[RECORDS PROVIDED — start]

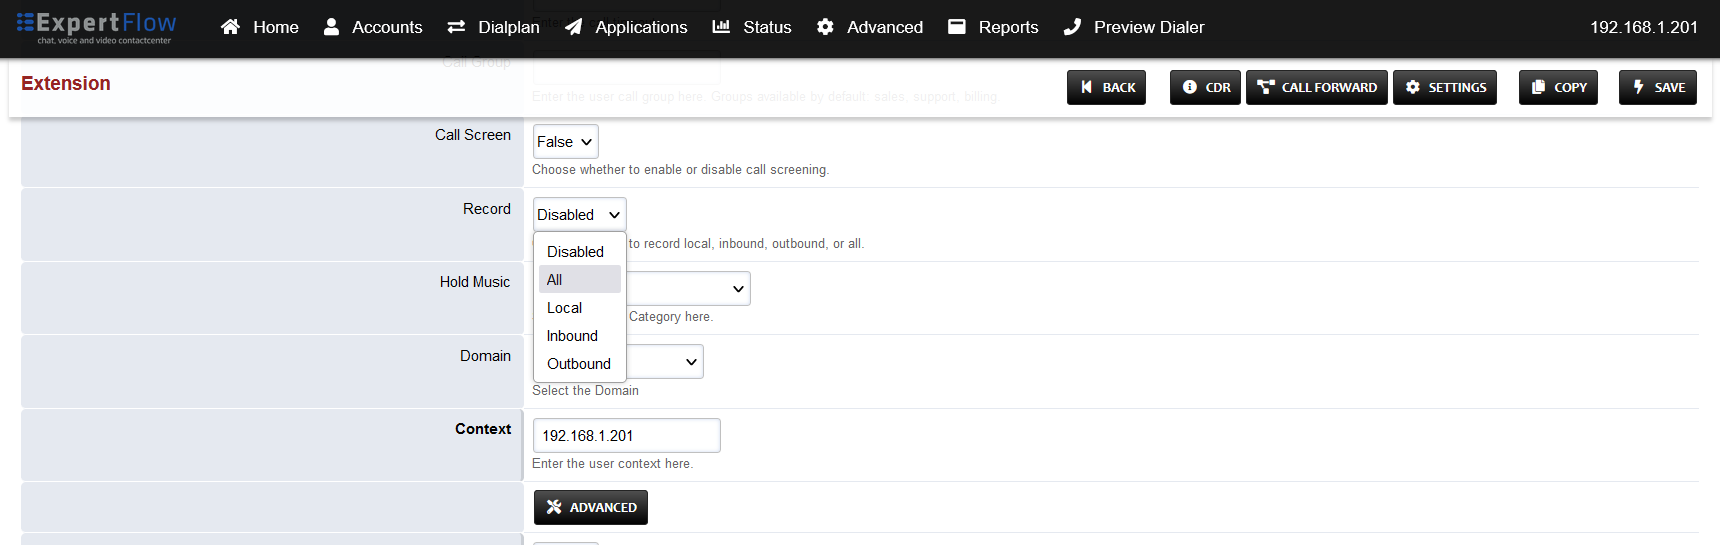Expand the Call Screen dropdown
The image size is (1720, 545).
(x=565, y=142)
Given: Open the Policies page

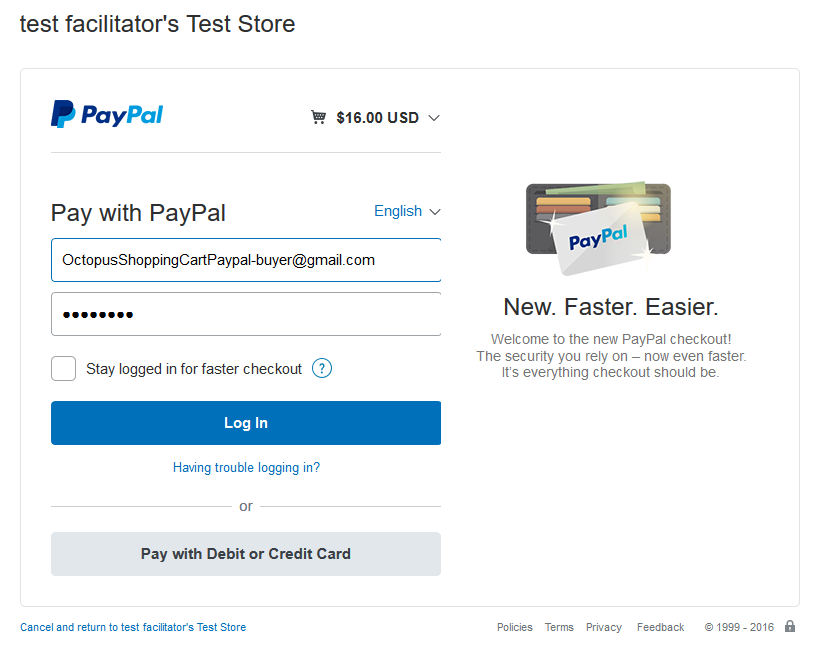Looking at the screenshot, I should pos(514,627).
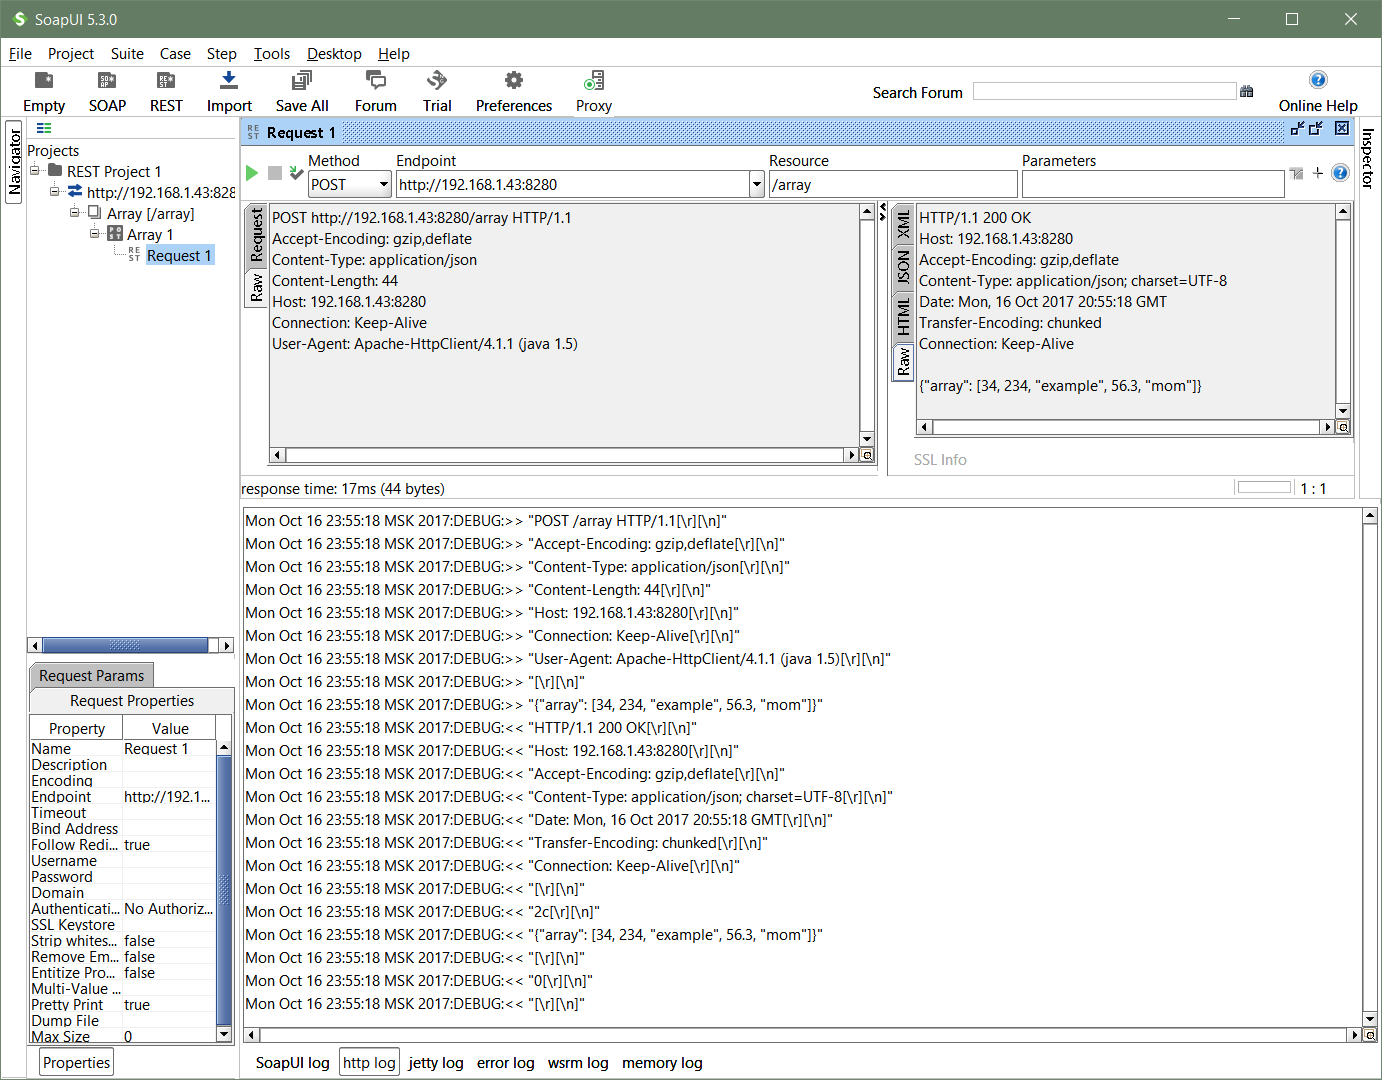The image size is (1382, 1080).
Task: Switch response view to XML tab
Action: 903,224
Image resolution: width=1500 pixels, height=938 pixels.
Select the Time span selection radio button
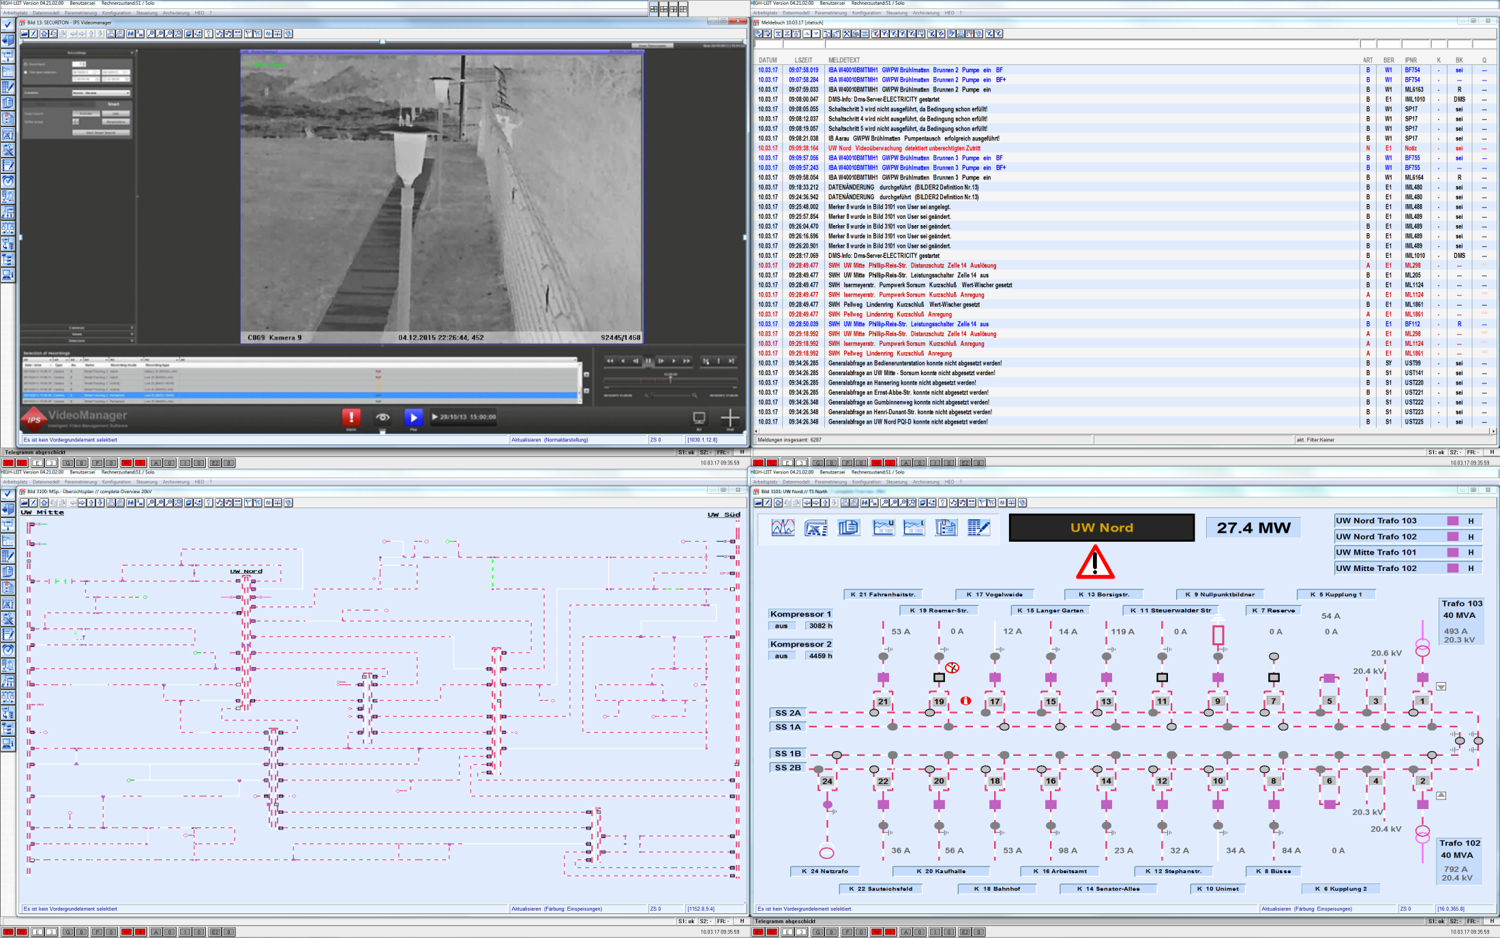(26, 73)
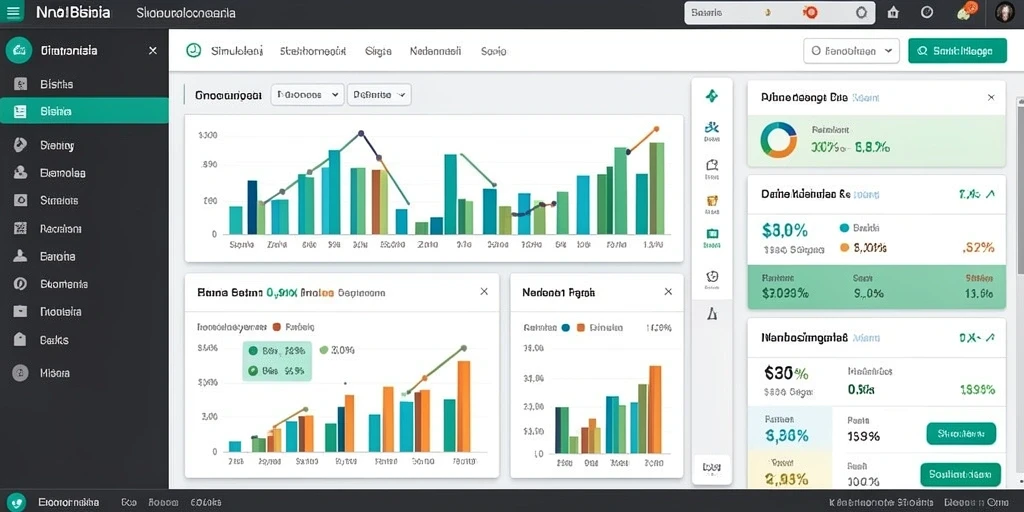The image size is (1024, 512).
Task: Click the green search button at top right
Action: tap(957, 50)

[RECORDS PROVIDED — finish]

#### [EXERCISE INSTRUCTIONS]
Every line from the one containing "Given: Open the Policies page" through the end of the listing is to be copied exactly; the pictures are not.

#### [PROBLEM SOLUTION]
Given: Open the Policies page

Looking at the screenshot, I should pos(514,627).
The image size is (1382, 1080).
Task: Switch response view to XML tab
Action: 903,224
Image resolution: width=1500 pixels, height=938 pixels.
Select the Time span selection radio button
(26, 73)
The image size is (1024, 512).
Task: Click the green search button at top right
Action: tap(957, 50)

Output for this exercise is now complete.